__What you need to do__.
Reproduce the records without any change, beginning at the line that contains "This screenshot has height=634, width=1134." and stopping after the line that contains "I will coord(986,196).".

__Records__.
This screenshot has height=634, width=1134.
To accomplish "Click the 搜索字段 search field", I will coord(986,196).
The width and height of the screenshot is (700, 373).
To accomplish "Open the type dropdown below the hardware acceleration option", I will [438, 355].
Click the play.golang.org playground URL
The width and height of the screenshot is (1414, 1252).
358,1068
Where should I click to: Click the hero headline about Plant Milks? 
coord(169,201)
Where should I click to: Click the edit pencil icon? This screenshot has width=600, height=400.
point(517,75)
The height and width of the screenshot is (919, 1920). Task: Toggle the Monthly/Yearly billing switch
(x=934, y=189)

==

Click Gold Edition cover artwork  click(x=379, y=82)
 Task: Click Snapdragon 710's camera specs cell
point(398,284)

--

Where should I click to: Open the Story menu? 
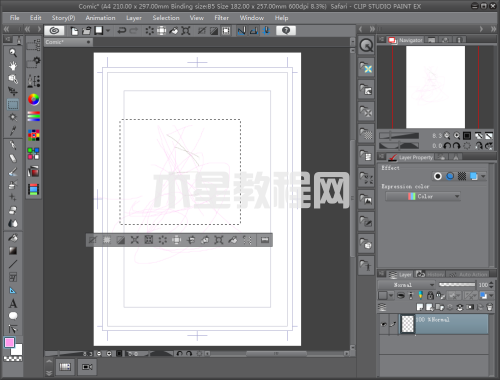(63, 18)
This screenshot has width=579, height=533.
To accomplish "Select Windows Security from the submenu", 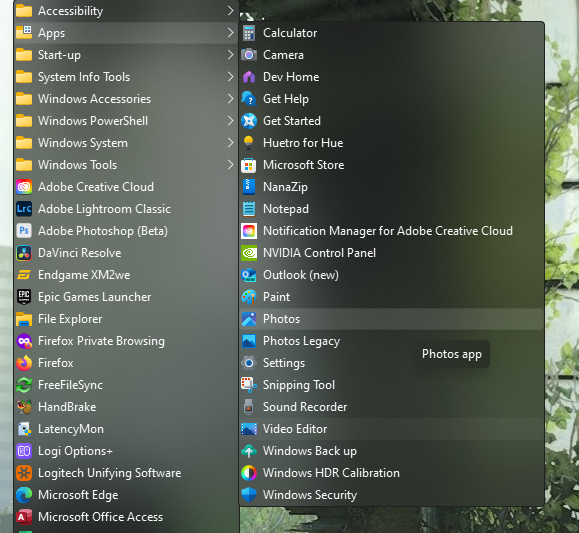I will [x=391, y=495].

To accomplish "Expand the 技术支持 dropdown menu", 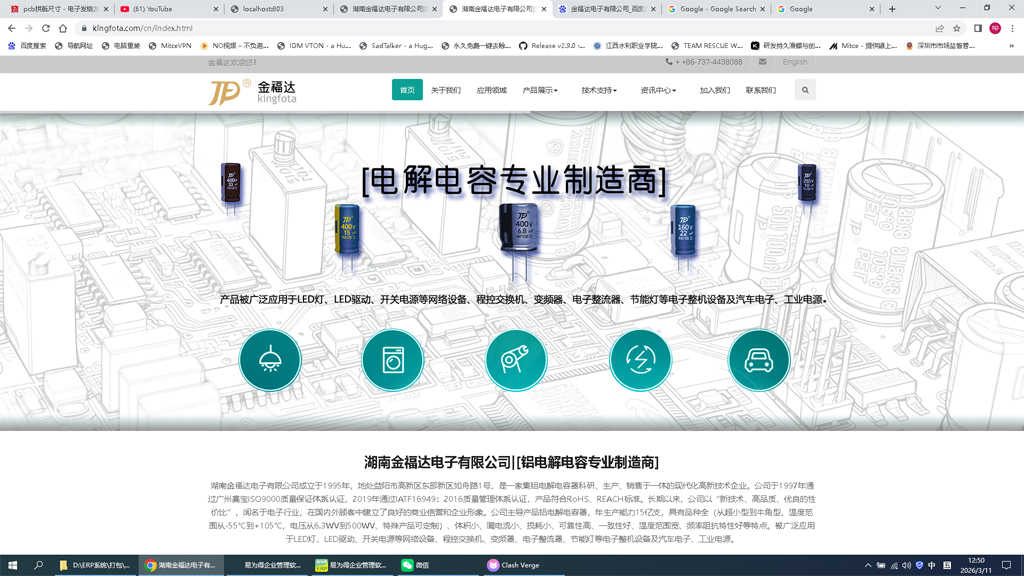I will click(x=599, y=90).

__Solved problem__.
This screenshot has height=634, width=1134.
To accomplish "Click the 搜索字段 search field", I will coord(986,196).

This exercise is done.